### RECORDS FOR THIS EXERCISE
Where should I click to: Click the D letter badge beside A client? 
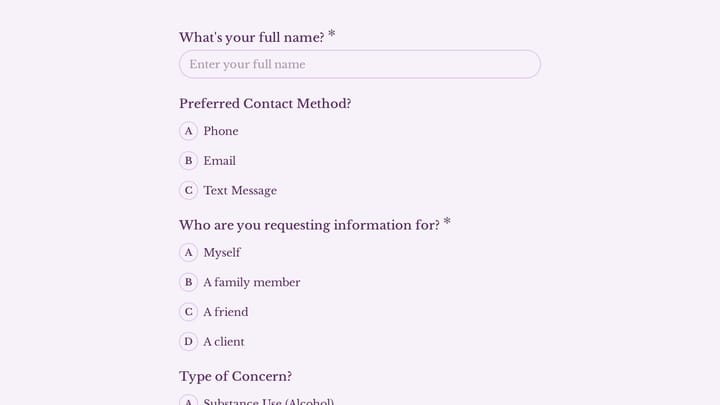pyautogui.click(x=188, y=342)
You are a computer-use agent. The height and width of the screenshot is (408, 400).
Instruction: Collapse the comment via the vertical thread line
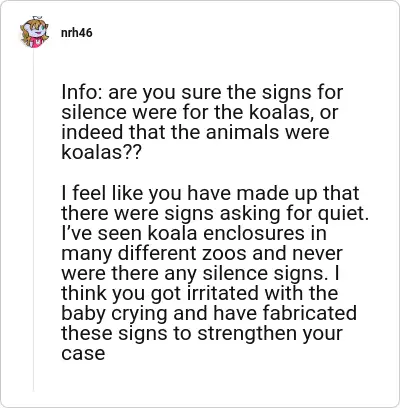[x=34, y=220]
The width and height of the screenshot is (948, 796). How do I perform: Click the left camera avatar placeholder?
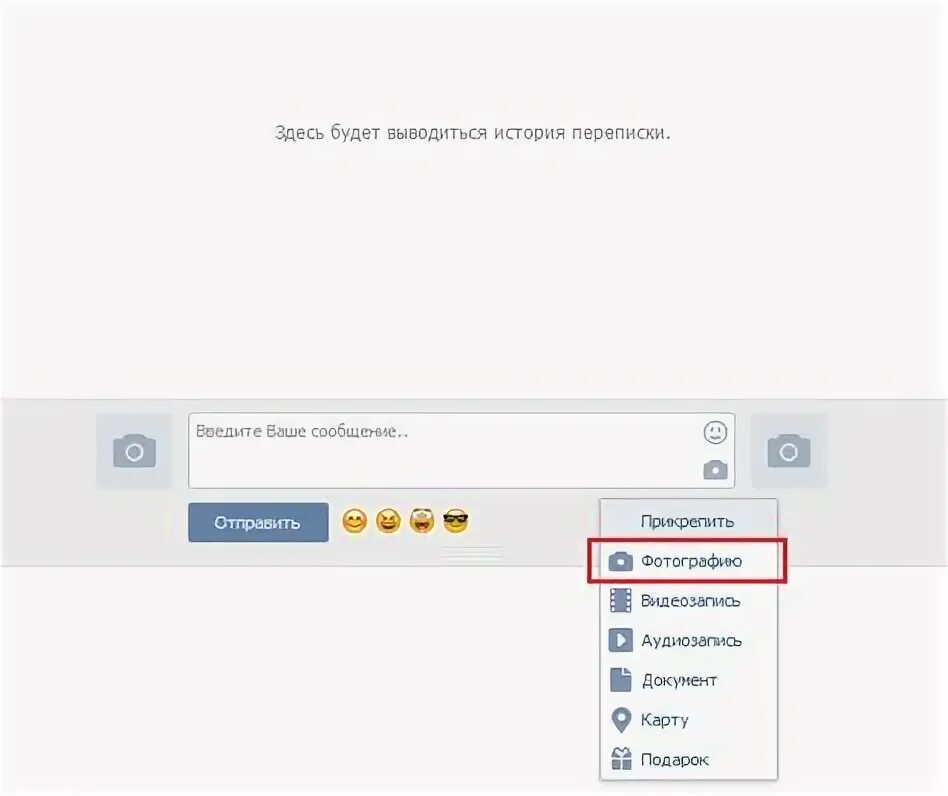(x=134, y=451)
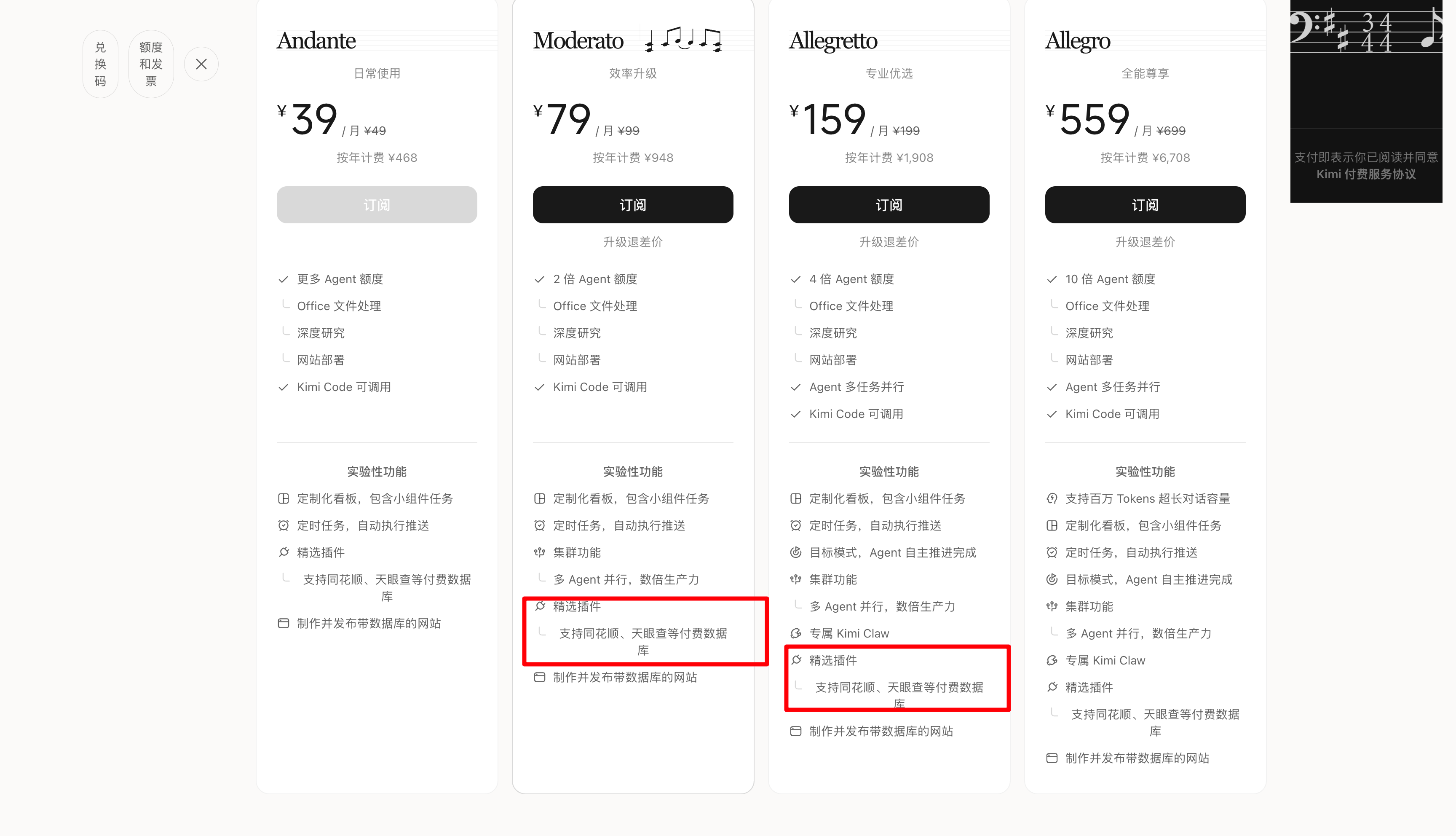Click the plugin icon in Andante plan
The width and height of the screenshot is (1456, 836).
[x=283, y=552]
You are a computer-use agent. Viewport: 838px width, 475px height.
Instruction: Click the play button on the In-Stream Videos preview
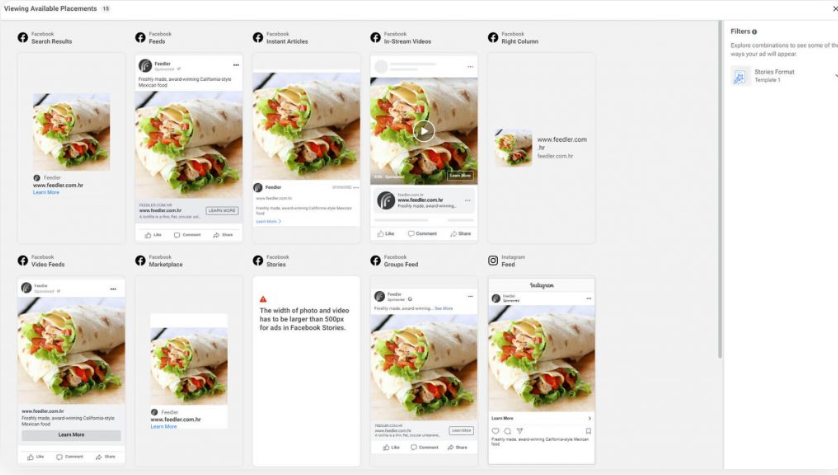[424, 131]
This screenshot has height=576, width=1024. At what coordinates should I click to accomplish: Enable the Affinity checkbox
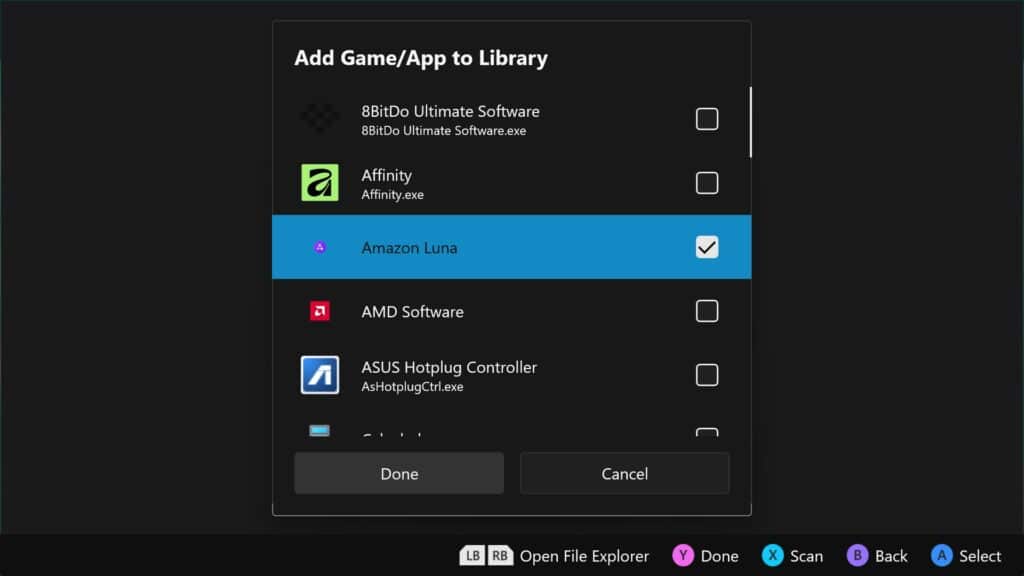[707, 183]
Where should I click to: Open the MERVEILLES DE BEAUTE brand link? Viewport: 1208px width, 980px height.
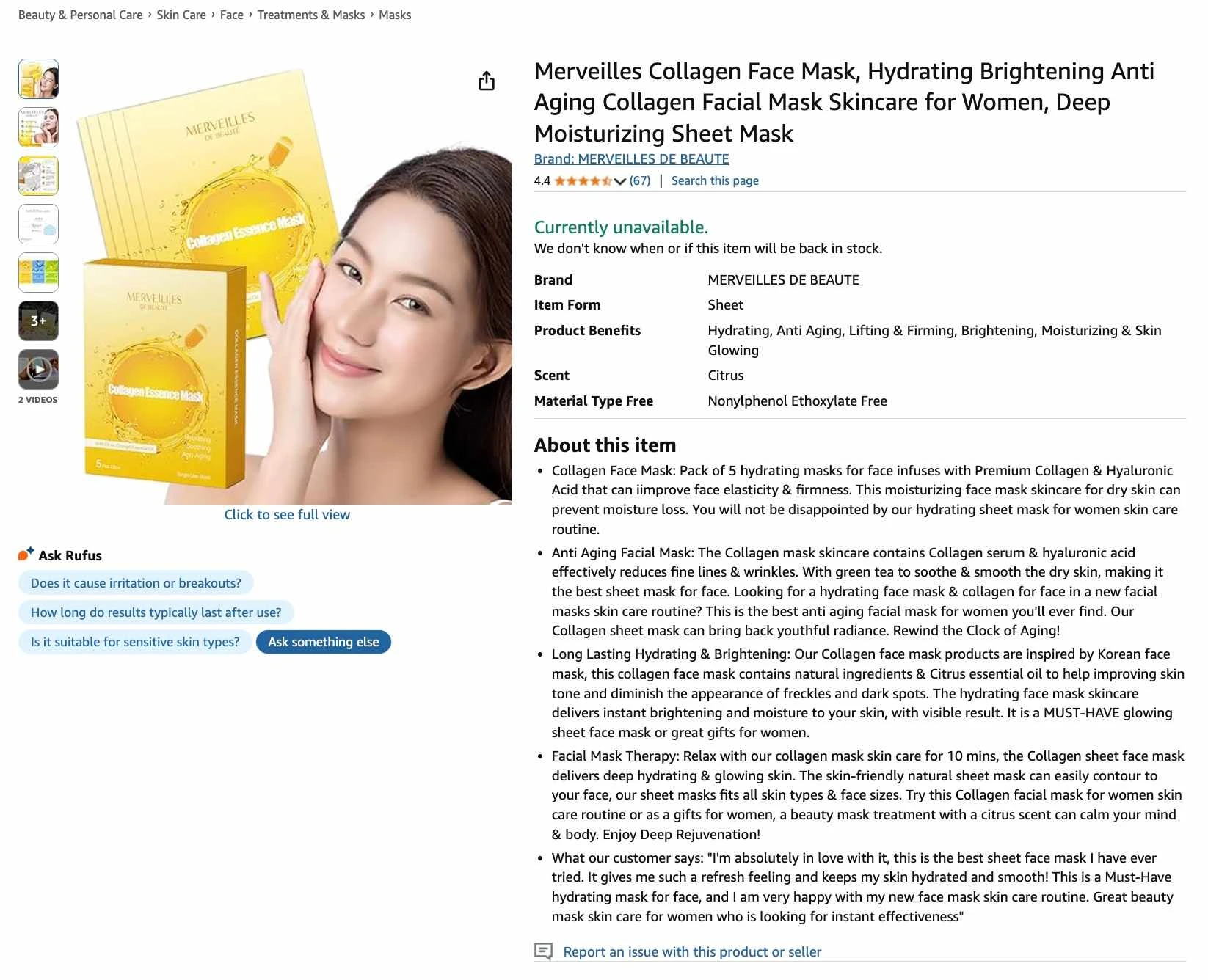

### TASK REQUIREMENTS
Once the pictures are set aside, give the rest of the listing again exactly.

### ANSWER TO THIS TASK
Where should I click to: Click the D letter badge beside A client? 
pyautogui.click(x=188, y=342)
You are a computer-use agent. The height and width of the screenshot is (408, 400).
Instruction: Collapse the comment via the vertical thread line
[x=34, y=220]
The width and height of the screenshot is (948, 796). How do I perform: Click the left camera avatar placeholder?
(x=134, y=451)
Click the plugin icon in Andante plan
The width and height of the screenshot is (1456, 836).
[x=283, y=552]
You are a computer-use agent. Viewport: 838px width, 475px height.
Instruction: Click the play button on the In-Stream Videos preview
[424, 131]
This screenshot has height=576, width=1024. At what coordinates should I click to accomplish: Enable the Affinity checkbox
[707, 183]
Where should I click to: Open the MERVEILLES DE BEAUTE brand link? Viewport: 1208px width, 980px height.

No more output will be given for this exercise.